Northland Capital says a mix of elevated electricity prices, higher load growth and the ongoing El Niño event will boost demand for solar and battery storage across the US and Europe this summer. The firm singled out a basket of preferred stocks in the space, including NYSE:ENPH, NYSE:NXT, NASDAQ:SPWR, NYSE:TYGO and NYSE:TE.

According to Northland, the planet is currently in an El Niño phase that is expected to strengthen into a strong - and possibly historic - super event. The firm noted that El Niño years tend to be the hottest of any decade.

Recent heat has already put pressure on European generation. In the UK, operators of gas-fired plants curtailed output as they struggled to maintain cooling. In France, rising river temperatures forced reductions at nuclear facilities. Those supply impacts, combined with higher natural gas prices that Northland links to the war in Iran, have pushed up electricity costs across Europe.

In the United States, a heat wave affecting the eastern third of the country is expected to bring record highs and is impacting some 142 million people this week, the firm said.

Beyond weather, Northland highlighted structural drivers for higher electricity consumption in the US. Demand growth tied to data centers, onshoring and broader electrification has lifted overall usage and driven up costs. Northland projects the average summer electricity bill in the US will be $778 per month this summer, an increase of 8.5% from 2025. The firm also pointed out that the average bill has climbed 37% since 2020, representing a compound annual growth rate of 5.4%.

Northland provided a rule-of-thumb for when solar becomes economically compelling without tax incentives: when retail power costs reach between $0.22 and $0.26 per kilowatt-hour. By comparison, the current US average electricity price stands at 18.9 cents per kilowatt-hour, below that range.

The firm identified specific US jurisdictions with retail prices already above those thresholds. States and districts where electricity costs exceed $0.26 per kilowatt-hour include California, Connecticut, Hawaii, New York, Massachusetts, Rhode Island and the District of Columbia. States with retail rates above $0.22 per kilowatt-hour include Alaska, New Hampshire, Maryland, Michigan and Vermont.

In Europe the recent extreme heat has strained grids and driven wholesale prices sharply higher. Northland pointed to an instance in the UK where system operators paid $1.82 per kilowatt-hour to import electricity - roughly 15 times typical day-ahead levels. In Germany, peak prices reached $0.64 per kilowatt-hour last week, about 15 times higher than a year earlier.

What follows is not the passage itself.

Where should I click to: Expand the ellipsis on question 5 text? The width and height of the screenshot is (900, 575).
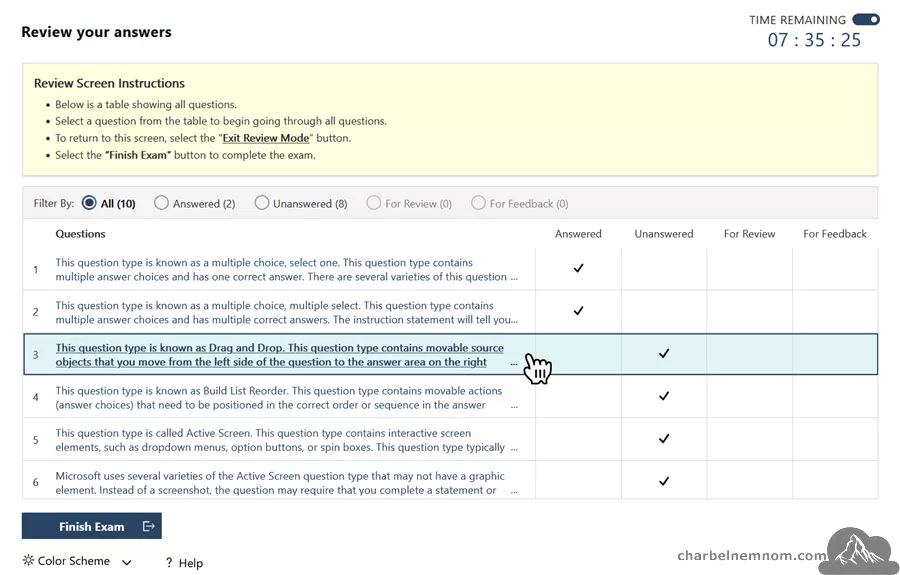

As a result of these combined factors - weather-related generation constraints, rising fuel costs and structural load growth - Northland expects an acceleration in demand for solar panels and battery storage solutions across affected markets this summer.

Risks

  • Weather and generation constraints - Continued heat and elevated water temperatures can force reductions at thermal and nuclear plants, straining supply and raising wholesale prices, which affect utilities and grid operators.
  • Fossil fuel price volatility - Higher natural gas prices, cited as driven by the war in Iran, are increasing electricity costs in Europe and could influence short-term market dynamics for both conventional and renewable generation.
  • Regional variance in retail power economics - While some states already exceed the $0.22 to $0.26 per kilowatt-hour range where solar becomes attractive without incentives, the US average (18.9 cents per kilowatt-hour) remains below that band, creating uneven adoption across states and impacting solar project deployment prospects.